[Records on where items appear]
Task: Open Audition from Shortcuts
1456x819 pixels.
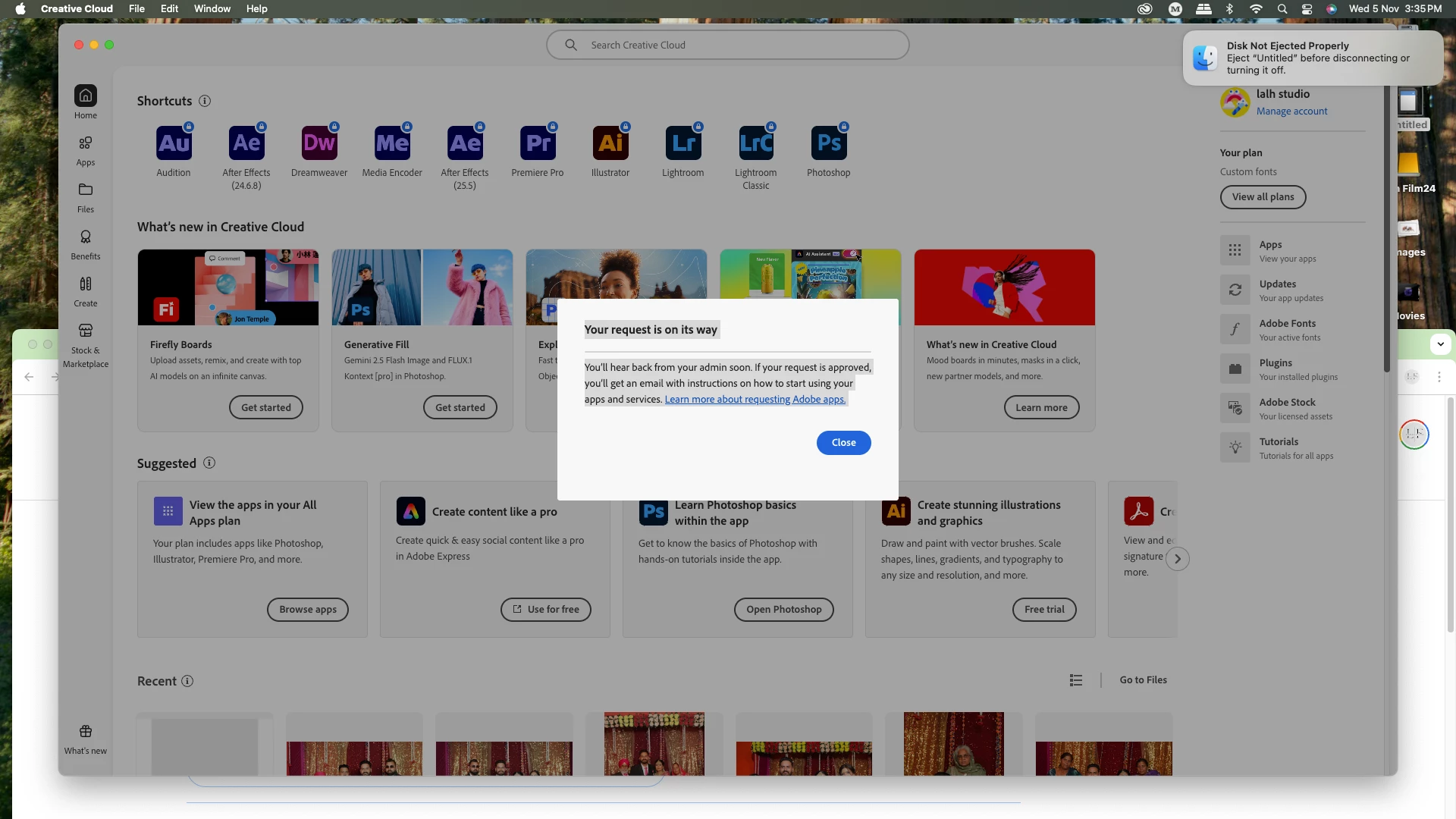Action: (x=174, y=143)
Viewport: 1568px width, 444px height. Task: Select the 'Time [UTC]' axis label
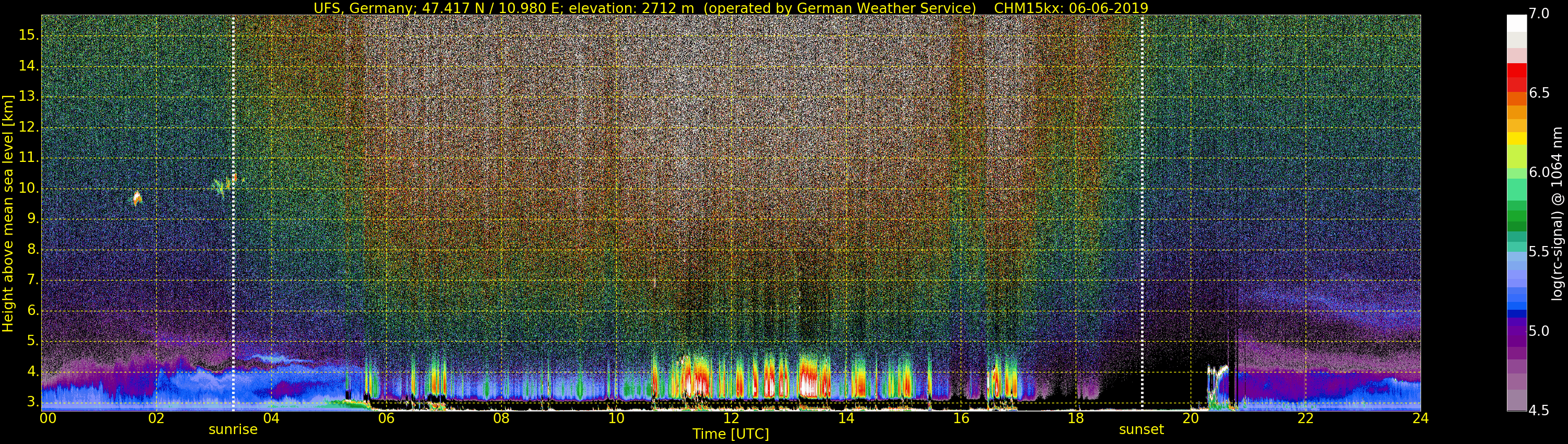[731, 434]
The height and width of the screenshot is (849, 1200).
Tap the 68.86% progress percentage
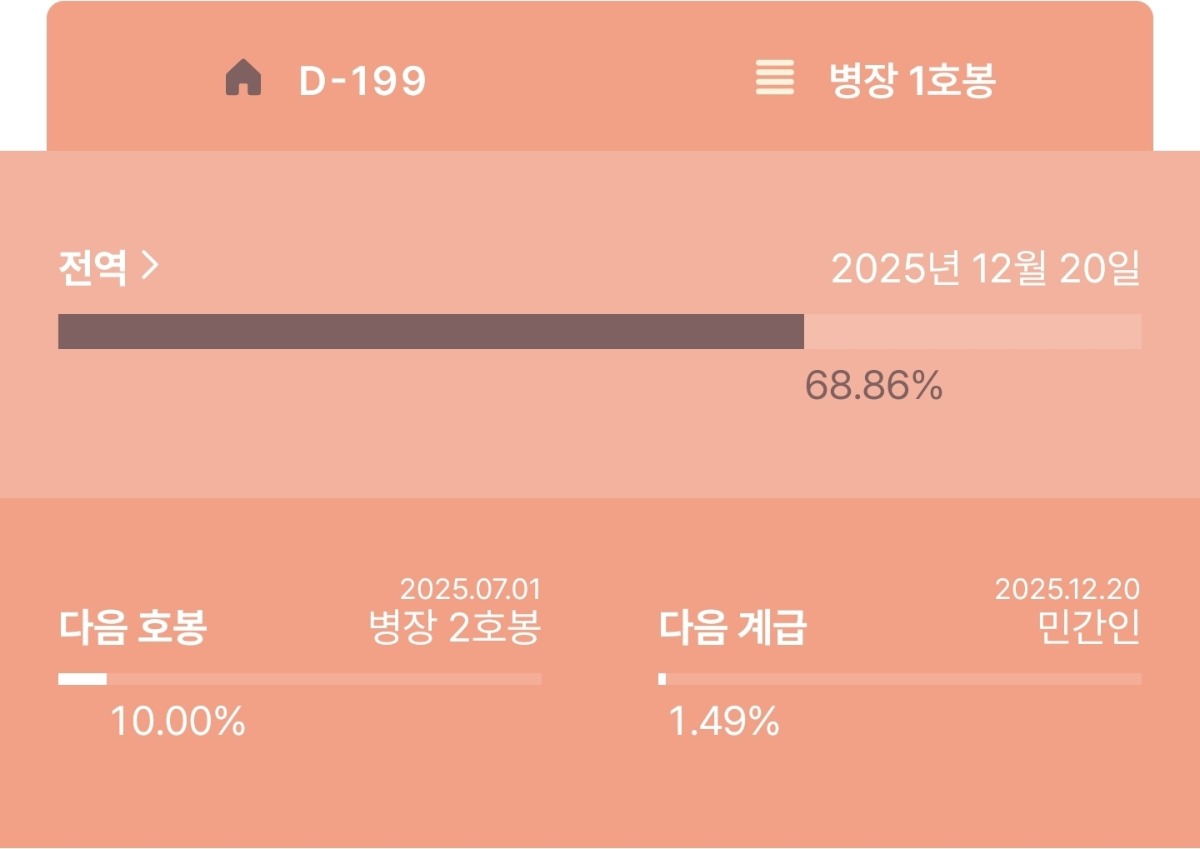point(873,386)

**GIVEN INSTRUCTION:** Give the records as a two-column CSV with the columns "entry" and "answer", one row per record, each value in a single quoted field with line breaks replaced by spaces. Begin at the line that has "The height and" and stop after the last record, leaving the pictures out of the answer.

**ANSWER TO THE PROBLEM:**
entry,answer
"The height and width of the screenshot is (849, 1200). Tap the 68.86% progress percentage","point(873,386)"